Mr AB is a 36 year old man who was knocked down by a car whilst walking home one night and suffered severe brain injury with a Glasgow Coma Score of 3 at the scene of the accident and post traumatic amnesia of many weeks.

He had previously been fit and healthy except for insulin dependent diabetes mellitus.

In the weeks after the accident it became clear that he had a marked right sided hemiparesis with global aphasia, He was doubly incontinent and initially required PEG feeding.

He also suffered post traumatic epilepsy with recurrent generalised seizures.

He was put on Keppra.

He was then transferred to the Hunters Moor Olive Carter behavioural unit a couple of months after his accident.

At first his behaviour was very difficult to control and he was unpredictably aggressive to staff.

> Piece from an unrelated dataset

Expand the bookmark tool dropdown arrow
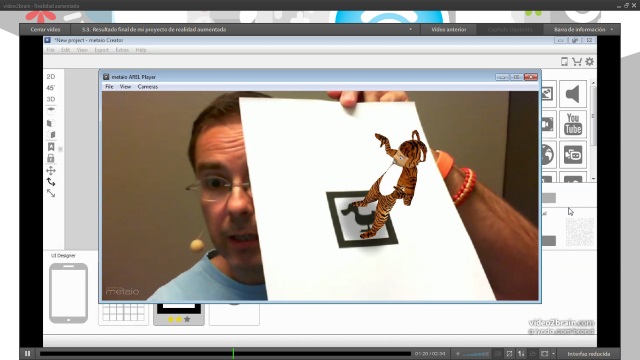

However, whilst his behaviour improved modestly in the first few weeks there was no significant change until his Keppra was withdrawn and replaced by Carbamazepine.

After that change his behaviour improved.

A couple of weeks after the withdrawal of the Keppra he was transferred to the Janet Barnes unit for more intensive physical rehabilitation.

At the time of writing he is making steady progress.

His epilepsy is now well controlled and, whilst he still has moments of shouting, he is easily managed.

He has begun to walk independently and is no longer incontinent.

His PEG tube has been removed and he is eating, with assistance, a normal diet.

He will no doubt need rehabilitation for many more months but he is now steadily improving.

There was a step change in his behaviour after the withdrawal of Keppra and substitution with Carbamazepine.

Keppra is known to cause behavioural disturbance and is a drug that might be best avoided after brain injury, particularly if behavioural issues are a problem.

Some details of this case have been changed to protect this client’s identity.